Over $5 billion is the amount of the losses incurred to energy facilities, including solar, wind and hydroelectric power plants mostly located in southern regions of Kherson and Mykolayiv oblasts.
By 35% Ukraine's exports fell by the end of 2022.
By 30% shrunk the GDP in 2022.
30% was an average figure that accounted for the level of unemployment: one in three economically active Ukrainian citizens was looking for a job and failed to find it.
28% reached the consumer prices index (inflation) by the end of 2022, according to official data.
35% accounted for the real rate of consumer inflation in Ukraine last year, according to experts estimates.
$700–750 billion losses incurred on Ukraine’s economy due to military invasion considering both direct and indirect losses such as missed profits from companies and lost GDP figures.
2–3% of GDP can be accounted for losses due to bombardment of energy infrastructure.
2,5-3 times higher is the cost of electricity generated by a generator than that coming from a stationary source.
$5,5 billion were total losses suffered by two largest metal producing companies – Ilyich Steel & Iron Works and Azovstal.
More than $15 billion were industrial companies' overall losses including missed profits.
8 million people left Ukraine over this period.
$2–10 million would cost today the Ukrainian budget building a new hospital or university from scratch depending on current prices.
Over 100 billion UAH per month spends Ukraine on army including salaries for its personnel members.
144,440 casualties sustained russia from 24th February 2022 until 21st February 2023.
8684 dead and 10,947 injured was civilian population loss from 24th February 2022 till the end of last year (according to UN High Commissioner for Human Rights data).

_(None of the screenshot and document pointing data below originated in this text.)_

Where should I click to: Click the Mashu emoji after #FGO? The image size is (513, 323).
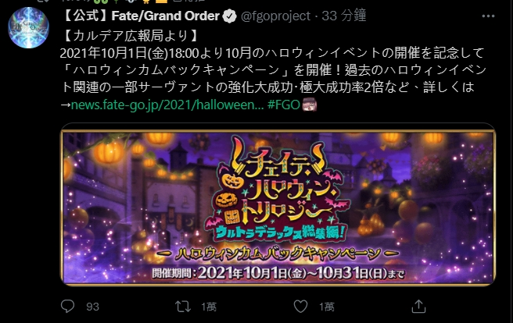point(309,105)
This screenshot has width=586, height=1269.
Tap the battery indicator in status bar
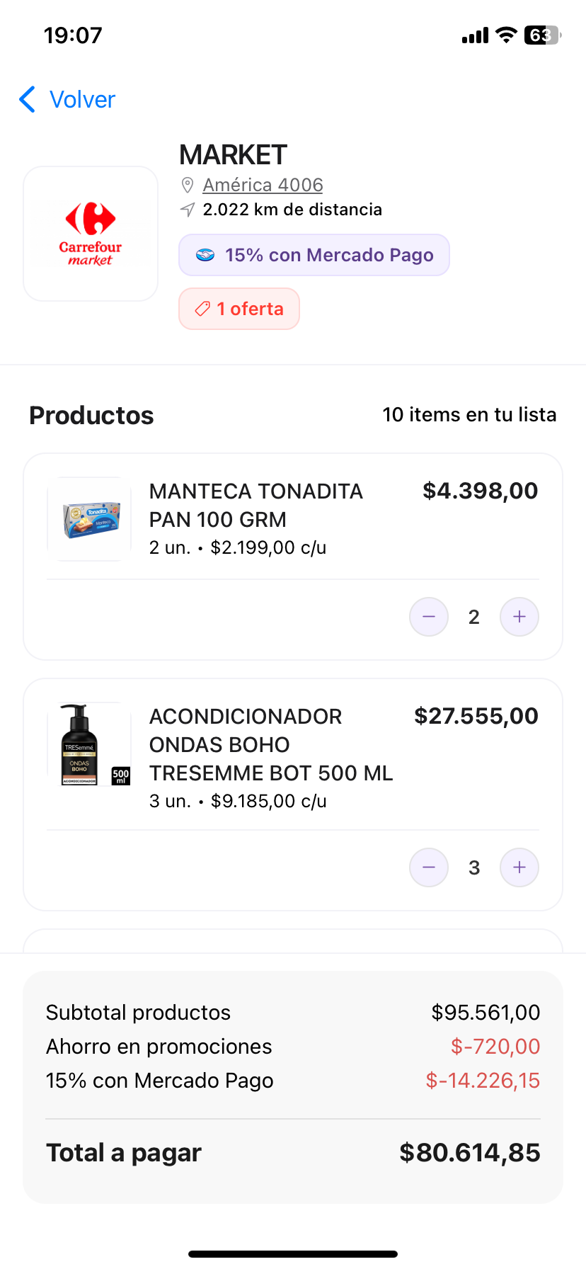coord(542,35)
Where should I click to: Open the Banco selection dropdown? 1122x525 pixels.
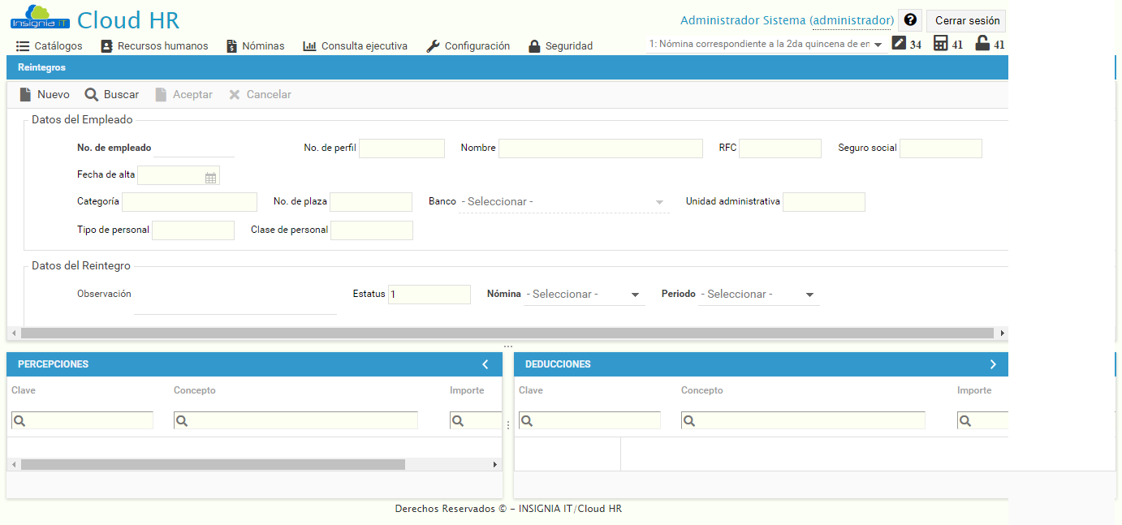[x=658, y=200]
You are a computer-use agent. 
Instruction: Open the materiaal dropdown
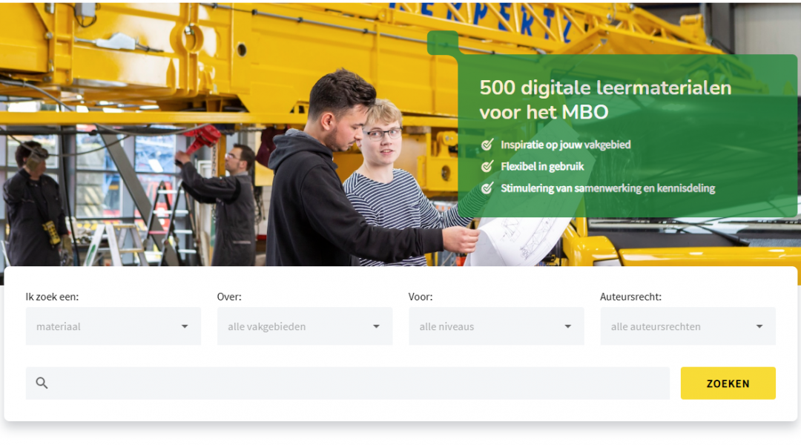click(x=113, y=326)
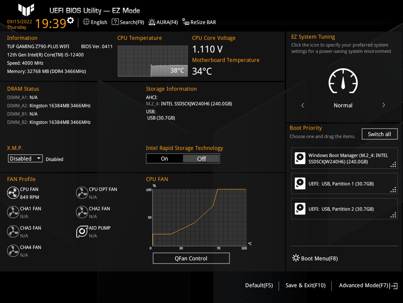Viewport: 403px width, 303px height.
Task: Select UEFI USB Partition 1 boot entry
Action: (x=344, y=183)
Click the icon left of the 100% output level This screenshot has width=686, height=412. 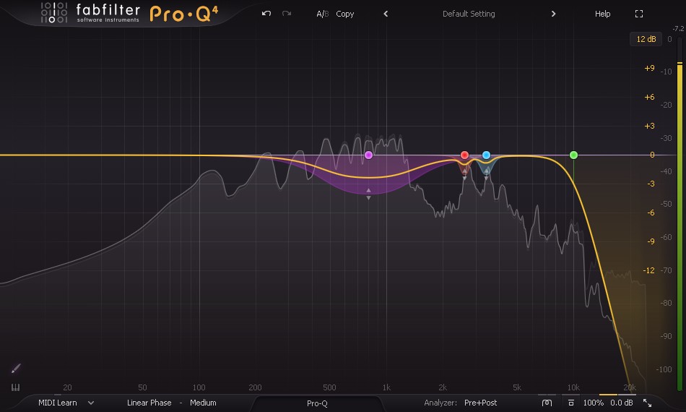(570, 403)
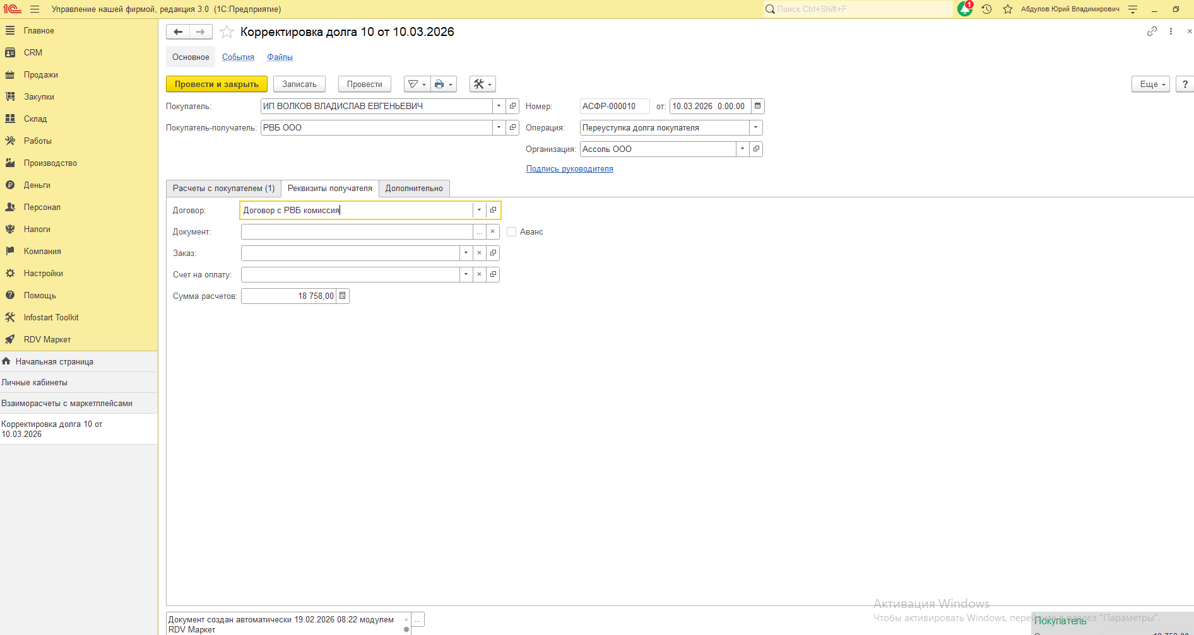Click Провести и закрыть button
Screen dimensions: 1194x635
click(x=216, y=84)
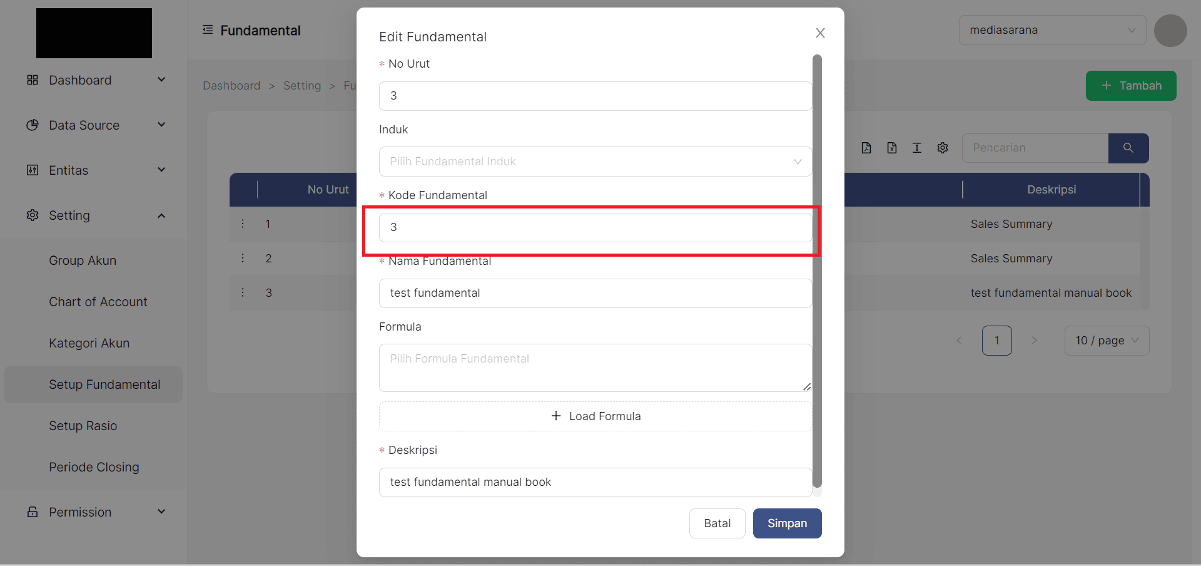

By 4% is expected Ukraine's GDP to increase in 2023, according to the National Bank of Ukraine.
To 20% is expected unemployment to decrease by the end of 2023.
Between 15-18% will range the consumer price index this year.
$300 billion has russia in total in gold reserves frozen on accounts in Europe and the United States, which can be directed towards the recovery of Ukraine.
Oleksandr Bondarenko, managing partner of NGO Bureau of Investment Programmes, stated that today's total losses exceed $700 billion – an unprecedented figure in contemporary history. “It is important to understand that even if we rebuild every house, we will not live in the economy that was on February 23, 2022,” he explains. “Because enterprises will not work, people have gone away, economic wheels have stopped spinning. We need to stimulate the creation and growth of small and medium businesses that suffered most from the war. It is important to understand that simply erecting buildings will not return us to our pre-war economic status quo. We need programmes for business support and these programmes must be planned right now."